▸ 本文
'''
表題「立川流」
 立川美術館・立川流彫刻研究所
  関連団体:立川流棟梁家保存会・立川流彫刻後援会

諏訪立川流 概論

 日本の伝統彫刻は大きく分けると、仏像彫刻と楼閣建築の装飾をする宮彫とが挙げられる。宮彫は神社・仏閣などで普段生活の中で何気なく目にすることがあるのだが、意外と知られていない。
 宮彫は安土桃山時代から欄間などで見られるようになり、江戸前期で確立されたものである。その代表的なものが日光東照宮であろう。
 東照宮の装飾彫刻を思い浮かべてもらえれば宮彫とは何かがおおよそ察しがつくと思う。日本人には桂離宮に代表されるように「わびさび」を基本とした簡素な美を求めるものと、日光東照宮のように絢爛豪華装飾過多な美を追求するものとが混在している。この二つの建造物が同時代に作られたことを考えても、元来日本人はこの両面を追求する美意識があったのではないかと思われる。この宮彫の中でもその二面性は表れている。
こうした日本人の根底に流れる美意識と江戸時代に発展完成された最も日本人的な文化であることを基本に考えながら宮彫、中でも立川流彫刻を紹介してみたいと思う。
写真 上:日光東照宮 下:桂離宮

宮彫と流派

 宮彫とは前述のように神社仏閣などの楼閣建築を飾る装飾彫刻で、建造物の外回りだけではなく回廊、欄間などの室内にもおよぶ。そうした全ての空間部分をデザインし、下絵として絵画化し、それを立体的に木に彫刻して表現するものである。その内、欄間部分は簡略化され一般大衆化したものが民家の中で独自に発展し、現在も欄間屋さんとして親しまれている。
 宮彫は当初宮大工(堂宮師)の棟梁が簡単な模様や飾りを彫ることから始まり発展していった。江戸時代に入ると彫刻ができないと棟梁にはなれないと言われるほどでもあったようだ。その内、彫刻部分が発展し、堂宮大工と彫刻専門の宮彫師(宮師ともいう)が分化し、専門的になっていった。宮彫には流派が生まれ、その代表的なものが江戸前期では大隅流であり、後期では立川流である。
図:江戸時代の宮師

大隅流と江戸立川流

 大隅流は平之内大隅守がおこした流派で、幕府御用として、日光東照宮や湯島の聖堂などの造営にあたった。宮彫として流派を完成させたのはこの大隅流が最初であり、完成された宮彫の原点ともいえる。
 その大隅流から、分派したものに江戸の立川流があった。棟梁を立川小兵衛といい、江戸の本所立川通りで居をかまえていたことから、立川(たてかわ)流とよんだということである。その後、江戸の立川流も発展し、幕府御用となった。
写真 湯島聖堂

諏訪の立川流

 信州諏訪に桶職である塚原家があった。その子どもに和四郎がいた。これが通称「諏訪の和四郎」とよばれ、後の諏訪の立川流棟梁となった立川和四郎富棟である。
'''
▸ 作業指示
立川流彫刻を紹介する本文を、最後の文の後から書き継いでください。

▸ 提供資料
'''
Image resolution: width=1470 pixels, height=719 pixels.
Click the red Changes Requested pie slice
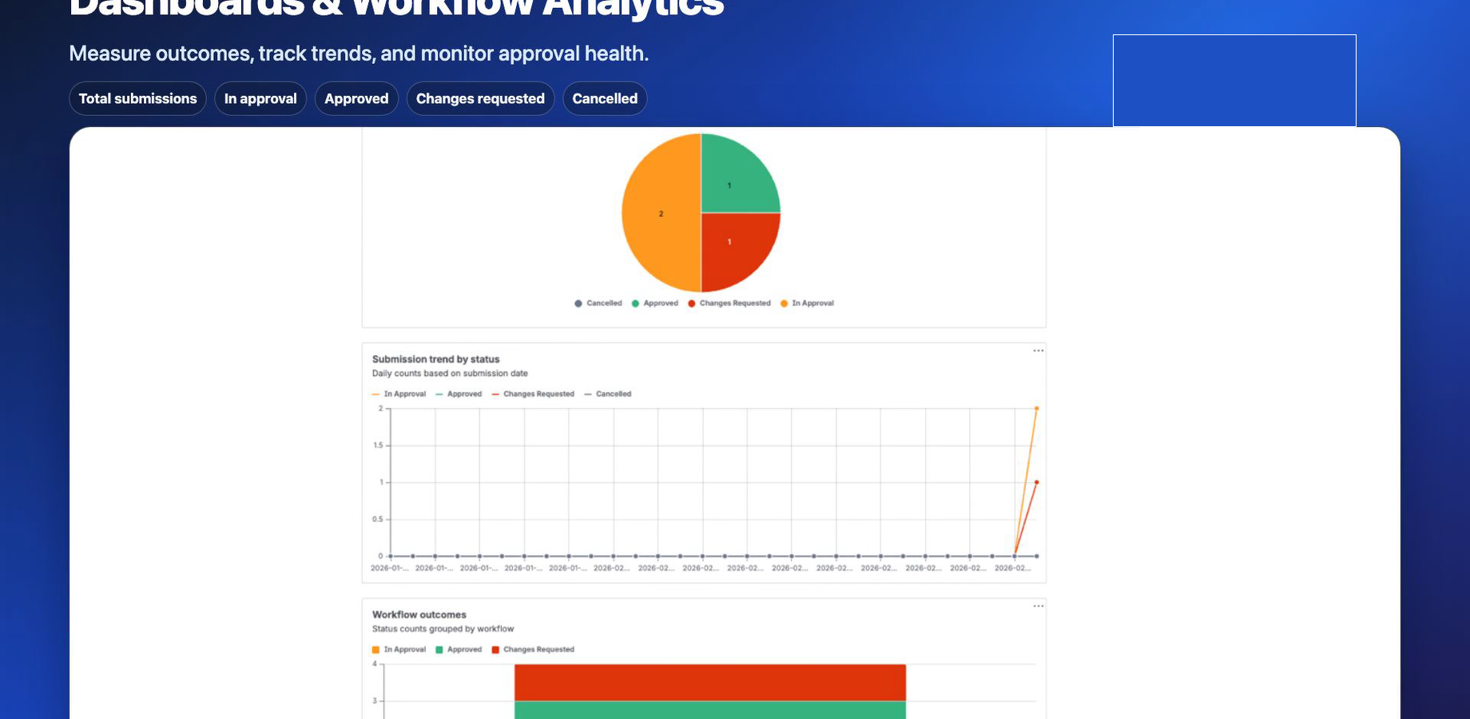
'''
▸ 解答
 和四郎は延享元年(1744)に生まれた。幼いころから絵画を好み、いっこうに家業の桶職を継ごうとしなかった。ある日、和四郎は思いたって宮大工の修業をするため、江戸に出ていった。江戸に出た和四郎は幕府御用の宮大工棟梁立川小兵衛富房のところへ弟子入りした。
 和四郎は天性の才を発揮し、めきめき腕を上げていき、棟梁の立川小兵衛に認められるところとなった。立川姓を許され、立川和四郎富棟と名のることとなった。立川小兵衛は和四郎を自分の後継ぎとして、江戸立川流棟梁となるよう勧めたが、和四郎はこれを断り、郷里信州諏訪に帰って独立し、小澤屋和四郎と名のり建築請負業を始めた。
 しかし、当時諏訪では大隅流が全盛を極めており、優れた彫刻を施した建物を作らなければならなかった。自分の彫刻技術の未熟さを知った和四郎は再び江戸へ向かった。
 今度は宮彫師中沢五兵衛に師事し彫刻の技を磨くことになった。数年の修業の後、諏訪に戻り、新たに立川流を興し、棟梁立川和四郎富棟として再出発した。
 これが諏訪での立川流の始まりで、一般的に「立川流」というと江戸の本来の立川流ではなく、諏訪の立川流のことを指す。それほど諏訪の立川流が後年隆盛となったからである。
写真 上:富棟像  下:富棟の初作 白岩観音堂

諏訪立川流の発展

 諏訪で再出発した立川和四郎富棟を待受けていたのは、大隅流との激しい競争であった。いさかいもしばしば発生した。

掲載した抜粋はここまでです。